EXERCISE GOAL. Copy out the part of the records below that opens with the line containing "Select the 画笔 pen tool" and closes with the line containing "tap(106, 187)", keeping every line exactly the same.

PROVIDED DATA.
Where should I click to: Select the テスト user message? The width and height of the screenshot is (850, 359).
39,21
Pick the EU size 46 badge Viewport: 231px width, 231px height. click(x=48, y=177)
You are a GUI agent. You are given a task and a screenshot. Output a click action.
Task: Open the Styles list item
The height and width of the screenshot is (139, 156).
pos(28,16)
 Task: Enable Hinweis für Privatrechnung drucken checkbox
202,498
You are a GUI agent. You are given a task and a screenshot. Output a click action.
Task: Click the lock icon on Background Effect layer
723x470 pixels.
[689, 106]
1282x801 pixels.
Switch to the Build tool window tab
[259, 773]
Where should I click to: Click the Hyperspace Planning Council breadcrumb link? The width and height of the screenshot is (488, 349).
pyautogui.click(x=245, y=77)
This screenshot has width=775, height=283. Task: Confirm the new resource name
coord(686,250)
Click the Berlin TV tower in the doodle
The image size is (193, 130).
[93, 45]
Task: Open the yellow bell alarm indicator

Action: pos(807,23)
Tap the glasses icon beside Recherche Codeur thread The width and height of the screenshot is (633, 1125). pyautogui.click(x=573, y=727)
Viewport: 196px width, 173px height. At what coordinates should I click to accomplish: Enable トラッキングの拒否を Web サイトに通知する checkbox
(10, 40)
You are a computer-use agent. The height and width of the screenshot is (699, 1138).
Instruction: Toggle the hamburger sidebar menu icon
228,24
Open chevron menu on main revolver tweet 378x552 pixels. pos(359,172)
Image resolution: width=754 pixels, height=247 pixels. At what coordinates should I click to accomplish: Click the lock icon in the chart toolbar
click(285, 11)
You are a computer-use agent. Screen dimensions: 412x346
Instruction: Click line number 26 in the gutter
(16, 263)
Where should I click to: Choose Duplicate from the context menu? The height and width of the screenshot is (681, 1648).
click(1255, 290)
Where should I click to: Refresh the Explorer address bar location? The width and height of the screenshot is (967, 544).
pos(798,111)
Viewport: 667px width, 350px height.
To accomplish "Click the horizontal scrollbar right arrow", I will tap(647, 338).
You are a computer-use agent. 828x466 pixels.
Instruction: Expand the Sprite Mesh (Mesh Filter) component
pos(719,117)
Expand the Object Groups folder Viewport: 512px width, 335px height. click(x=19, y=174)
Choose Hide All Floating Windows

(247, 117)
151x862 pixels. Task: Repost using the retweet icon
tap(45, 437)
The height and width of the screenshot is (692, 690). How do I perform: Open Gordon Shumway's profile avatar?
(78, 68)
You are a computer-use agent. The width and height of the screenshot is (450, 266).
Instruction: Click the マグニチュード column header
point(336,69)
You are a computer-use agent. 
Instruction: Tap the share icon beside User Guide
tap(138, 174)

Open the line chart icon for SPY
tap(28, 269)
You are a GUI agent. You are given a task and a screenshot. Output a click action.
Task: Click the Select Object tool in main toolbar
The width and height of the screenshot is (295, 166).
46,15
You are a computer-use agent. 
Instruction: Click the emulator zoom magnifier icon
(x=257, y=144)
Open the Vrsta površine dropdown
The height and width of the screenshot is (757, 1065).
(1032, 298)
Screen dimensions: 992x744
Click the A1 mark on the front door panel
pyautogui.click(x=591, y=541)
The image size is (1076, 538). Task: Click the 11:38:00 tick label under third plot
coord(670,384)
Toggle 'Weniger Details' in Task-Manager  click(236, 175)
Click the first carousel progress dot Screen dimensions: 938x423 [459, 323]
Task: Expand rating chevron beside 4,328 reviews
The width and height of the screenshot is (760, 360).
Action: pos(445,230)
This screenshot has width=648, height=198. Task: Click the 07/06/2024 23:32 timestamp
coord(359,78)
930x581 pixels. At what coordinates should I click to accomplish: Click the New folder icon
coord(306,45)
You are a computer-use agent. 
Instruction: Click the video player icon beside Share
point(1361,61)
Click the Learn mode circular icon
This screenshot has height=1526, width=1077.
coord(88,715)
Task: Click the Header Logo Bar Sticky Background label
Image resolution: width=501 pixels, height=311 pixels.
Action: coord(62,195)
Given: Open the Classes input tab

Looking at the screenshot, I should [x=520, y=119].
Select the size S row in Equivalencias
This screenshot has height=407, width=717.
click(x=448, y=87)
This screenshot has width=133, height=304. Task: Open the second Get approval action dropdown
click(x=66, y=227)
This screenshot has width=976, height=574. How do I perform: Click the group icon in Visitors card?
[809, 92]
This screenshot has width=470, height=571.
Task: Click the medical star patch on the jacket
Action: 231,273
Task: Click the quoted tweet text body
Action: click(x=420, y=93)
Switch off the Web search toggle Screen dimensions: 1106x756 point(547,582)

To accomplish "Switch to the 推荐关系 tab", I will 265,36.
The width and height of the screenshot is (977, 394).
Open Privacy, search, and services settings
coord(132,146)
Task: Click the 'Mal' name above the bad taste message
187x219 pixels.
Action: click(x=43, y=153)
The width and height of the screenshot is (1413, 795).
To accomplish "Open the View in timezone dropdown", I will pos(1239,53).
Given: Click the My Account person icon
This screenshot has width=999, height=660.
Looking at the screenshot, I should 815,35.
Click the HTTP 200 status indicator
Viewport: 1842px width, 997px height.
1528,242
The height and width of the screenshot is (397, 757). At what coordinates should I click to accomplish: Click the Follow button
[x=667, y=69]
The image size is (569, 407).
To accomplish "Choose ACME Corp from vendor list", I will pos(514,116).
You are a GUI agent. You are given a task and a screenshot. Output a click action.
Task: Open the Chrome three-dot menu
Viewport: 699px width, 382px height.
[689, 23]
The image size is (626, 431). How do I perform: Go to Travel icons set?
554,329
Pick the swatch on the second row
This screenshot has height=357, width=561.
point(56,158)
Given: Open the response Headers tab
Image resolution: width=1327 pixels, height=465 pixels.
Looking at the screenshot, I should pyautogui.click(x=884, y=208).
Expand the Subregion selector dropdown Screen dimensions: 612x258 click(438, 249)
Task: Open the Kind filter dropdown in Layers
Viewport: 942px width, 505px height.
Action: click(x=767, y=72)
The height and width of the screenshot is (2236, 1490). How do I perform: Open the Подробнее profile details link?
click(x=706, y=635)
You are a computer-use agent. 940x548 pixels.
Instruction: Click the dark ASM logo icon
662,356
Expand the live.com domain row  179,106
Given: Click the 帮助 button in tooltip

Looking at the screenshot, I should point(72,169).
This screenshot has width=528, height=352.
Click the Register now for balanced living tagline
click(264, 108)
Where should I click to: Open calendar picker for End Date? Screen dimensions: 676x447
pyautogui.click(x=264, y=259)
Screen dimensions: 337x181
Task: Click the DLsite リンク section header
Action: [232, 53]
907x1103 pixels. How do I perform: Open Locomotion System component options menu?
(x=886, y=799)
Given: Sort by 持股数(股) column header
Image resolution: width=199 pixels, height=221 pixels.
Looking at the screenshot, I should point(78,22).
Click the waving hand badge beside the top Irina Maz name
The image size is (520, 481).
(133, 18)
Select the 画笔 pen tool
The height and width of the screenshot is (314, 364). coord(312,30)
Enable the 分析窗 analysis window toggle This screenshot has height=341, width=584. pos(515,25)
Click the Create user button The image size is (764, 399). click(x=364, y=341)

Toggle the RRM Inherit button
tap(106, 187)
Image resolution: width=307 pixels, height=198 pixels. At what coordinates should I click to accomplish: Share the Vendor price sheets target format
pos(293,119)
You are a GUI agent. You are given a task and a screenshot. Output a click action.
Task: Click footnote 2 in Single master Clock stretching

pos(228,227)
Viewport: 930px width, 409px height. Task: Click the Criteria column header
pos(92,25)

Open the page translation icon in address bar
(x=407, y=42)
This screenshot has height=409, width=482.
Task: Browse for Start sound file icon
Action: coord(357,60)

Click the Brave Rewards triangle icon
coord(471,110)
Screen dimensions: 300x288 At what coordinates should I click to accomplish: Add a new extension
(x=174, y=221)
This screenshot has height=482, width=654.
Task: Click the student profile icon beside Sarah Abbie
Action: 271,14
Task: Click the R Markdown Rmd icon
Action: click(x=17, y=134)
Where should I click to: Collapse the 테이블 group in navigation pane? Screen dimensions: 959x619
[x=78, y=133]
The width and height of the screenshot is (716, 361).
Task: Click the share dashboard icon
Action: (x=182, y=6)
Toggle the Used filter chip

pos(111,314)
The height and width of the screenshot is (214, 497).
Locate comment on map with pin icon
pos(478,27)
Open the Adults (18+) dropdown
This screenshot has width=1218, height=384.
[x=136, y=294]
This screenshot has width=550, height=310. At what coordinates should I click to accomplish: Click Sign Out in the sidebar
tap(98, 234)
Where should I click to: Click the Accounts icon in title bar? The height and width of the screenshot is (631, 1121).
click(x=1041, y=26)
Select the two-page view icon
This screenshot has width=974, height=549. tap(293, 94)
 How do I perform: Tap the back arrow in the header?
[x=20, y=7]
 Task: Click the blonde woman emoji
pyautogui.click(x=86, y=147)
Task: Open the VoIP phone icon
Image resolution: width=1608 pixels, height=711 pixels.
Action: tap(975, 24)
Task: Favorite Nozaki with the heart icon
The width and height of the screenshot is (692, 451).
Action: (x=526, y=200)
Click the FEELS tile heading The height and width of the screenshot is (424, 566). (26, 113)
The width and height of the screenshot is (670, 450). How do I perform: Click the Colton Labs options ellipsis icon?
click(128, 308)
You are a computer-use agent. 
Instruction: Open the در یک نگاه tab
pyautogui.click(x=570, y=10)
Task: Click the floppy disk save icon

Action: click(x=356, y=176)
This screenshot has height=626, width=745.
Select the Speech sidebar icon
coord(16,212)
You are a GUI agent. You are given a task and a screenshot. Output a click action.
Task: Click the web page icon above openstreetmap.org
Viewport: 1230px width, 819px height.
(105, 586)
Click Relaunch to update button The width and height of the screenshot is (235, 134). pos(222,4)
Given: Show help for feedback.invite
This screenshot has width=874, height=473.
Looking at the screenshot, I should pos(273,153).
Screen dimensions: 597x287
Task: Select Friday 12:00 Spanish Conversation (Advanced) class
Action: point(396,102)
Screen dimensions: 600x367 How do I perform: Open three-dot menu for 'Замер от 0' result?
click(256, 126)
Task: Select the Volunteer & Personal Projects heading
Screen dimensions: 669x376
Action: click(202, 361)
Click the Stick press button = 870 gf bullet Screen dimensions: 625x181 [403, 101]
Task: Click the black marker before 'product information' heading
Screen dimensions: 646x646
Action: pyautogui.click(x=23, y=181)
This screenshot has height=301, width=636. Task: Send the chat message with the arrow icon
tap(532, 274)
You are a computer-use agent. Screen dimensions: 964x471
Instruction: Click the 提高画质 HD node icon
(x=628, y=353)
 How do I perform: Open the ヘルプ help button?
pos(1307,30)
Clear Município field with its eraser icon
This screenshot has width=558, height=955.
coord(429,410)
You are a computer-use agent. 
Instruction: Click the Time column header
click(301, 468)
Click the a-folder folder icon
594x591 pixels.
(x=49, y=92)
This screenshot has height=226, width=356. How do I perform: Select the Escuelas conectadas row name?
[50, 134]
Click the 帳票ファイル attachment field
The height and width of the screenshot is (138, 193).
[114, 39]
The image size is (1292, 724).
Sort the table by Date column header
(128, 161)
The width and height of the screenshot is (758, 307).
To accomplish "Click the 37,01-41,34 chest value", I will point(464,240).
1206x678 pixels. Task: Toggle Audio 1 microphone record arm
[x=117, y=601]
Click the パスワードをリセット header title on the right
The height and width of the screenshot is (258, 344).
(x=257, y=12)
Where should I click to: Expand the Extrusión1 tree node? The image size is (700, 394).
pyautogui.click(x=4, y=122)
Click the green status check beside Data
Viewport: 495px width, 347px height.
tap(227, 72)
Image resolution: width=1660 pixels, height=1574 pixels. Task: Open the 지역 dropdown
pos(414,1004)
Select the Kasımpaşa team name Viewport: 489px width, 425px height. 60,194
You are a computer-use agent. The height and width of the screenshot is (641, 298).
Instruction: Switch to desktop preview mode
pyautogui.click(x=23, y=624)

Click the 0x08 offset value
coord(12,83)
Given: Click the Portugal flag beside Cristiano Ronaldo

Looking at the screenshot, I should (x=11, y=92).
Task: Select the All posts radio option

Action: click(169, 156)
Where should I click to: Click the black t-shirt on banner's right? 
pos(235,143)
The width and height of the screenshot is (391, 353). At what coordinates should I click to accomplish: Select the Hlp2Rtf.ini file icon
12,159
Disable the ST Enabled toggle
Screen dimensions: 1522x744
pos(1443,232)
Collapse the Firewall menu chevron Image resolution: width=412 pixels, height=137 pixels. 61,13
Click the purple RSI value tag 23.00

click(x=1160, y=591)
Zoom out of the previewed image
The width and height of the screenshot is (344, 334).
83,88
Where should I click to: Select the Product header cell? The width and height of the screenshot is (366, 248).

OUTPUT BELOW.
Select the 画笔 pen tool
The height and width of the screenshot is (314, 364). coord(312,30)
Enable the 分析窗 analysis window toggle This screenshot has height=341, width=584. pos(515,25)
Click the Create user button The image size is (764, 399). click(x=364, y=341)

Toggle the RRM Inherit button
tap(106, 187)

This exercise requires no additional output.